[Items from a data source]
★ ★ ★ ★ ★ ★ ★

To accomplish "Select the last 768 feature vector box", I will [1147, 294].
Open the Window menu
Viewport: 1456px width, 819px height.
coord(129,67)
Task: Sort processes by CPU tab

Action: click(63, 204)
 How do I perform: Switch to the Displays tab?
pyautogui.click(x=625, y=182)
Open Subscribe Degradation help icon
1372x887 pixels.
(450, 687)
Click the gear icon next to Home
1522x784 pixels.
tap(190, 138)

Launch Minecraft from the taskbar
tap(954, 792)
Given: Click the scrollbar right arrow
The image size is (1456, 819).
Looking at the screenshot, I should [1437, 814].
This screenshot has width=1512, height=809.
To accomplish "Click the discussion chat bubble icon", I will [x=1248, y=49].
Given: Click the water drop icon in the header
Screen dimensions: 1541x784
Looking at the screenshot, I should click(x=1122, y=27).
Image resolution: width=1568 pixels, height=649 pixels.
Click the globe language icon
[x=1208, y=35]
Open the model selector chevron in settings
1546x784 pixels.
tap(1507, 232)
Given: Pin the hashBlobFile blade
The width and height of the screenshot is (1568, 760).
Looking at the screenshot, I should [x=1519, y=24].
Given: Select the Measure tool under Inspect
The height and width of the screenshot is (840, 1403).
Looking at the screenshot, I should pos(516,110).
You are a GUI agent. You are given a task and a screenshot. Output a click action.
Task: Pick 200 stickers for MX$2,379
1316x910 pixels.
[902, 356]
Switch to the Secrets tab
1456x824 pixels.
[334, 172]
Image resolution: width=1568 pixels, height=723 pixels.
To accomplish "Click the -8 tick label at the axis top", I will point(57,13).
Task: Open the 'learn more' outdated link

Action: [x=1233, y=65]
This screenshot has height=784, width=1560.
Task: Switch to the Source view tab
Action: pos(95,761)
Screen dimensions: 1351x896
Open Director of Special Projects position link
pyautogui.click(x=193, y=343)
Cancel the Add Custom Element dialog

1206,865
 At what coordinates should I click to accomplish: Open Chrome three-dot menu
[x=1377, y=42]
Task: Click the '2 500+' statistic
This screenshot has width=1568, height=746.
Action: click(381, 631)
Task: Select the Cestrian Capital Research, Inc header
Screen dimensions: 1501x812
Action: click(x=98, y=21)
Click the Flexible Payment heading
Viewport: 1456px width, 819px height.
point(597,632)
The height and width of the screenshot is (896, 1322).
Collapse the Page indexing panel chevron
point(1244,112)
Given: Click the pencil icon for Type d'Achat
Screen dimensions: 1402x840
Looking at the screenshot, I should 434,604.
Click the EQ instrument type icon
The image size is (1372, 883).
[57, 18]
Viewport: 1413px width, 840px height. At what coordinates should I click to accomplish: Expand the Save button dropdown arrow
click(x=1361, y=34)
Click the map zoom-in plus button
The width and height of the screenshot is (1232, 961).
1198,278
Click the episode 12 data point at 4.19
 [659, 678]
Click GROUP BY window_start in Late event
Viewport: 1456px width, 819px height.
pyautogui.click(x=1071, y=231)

★ ★ ★ ★ ★ ★ ★

The expected result is an exact transcription of the lines from the one containing "The image size is (1372, 883)." through the end of the records above; please include both ends.

Your solution:
The image size is (1372, 883).
[57, 18]
Viewport: 1413px width, 840px height. At what coordinates should I click to accomplish: Expand the Save button dropdown arrow
click(x=1361, y=34)
Click the map zoom-in plus button
The width and height of the screenshot is (1232, 961).
1198,278
Click the episode 12 data point at 4.19
 [659, 678]
Click GROUP BY window_start in Late event
Viewport: 1456px width, 819px height.
pyautogui.click(x=1071, y=231)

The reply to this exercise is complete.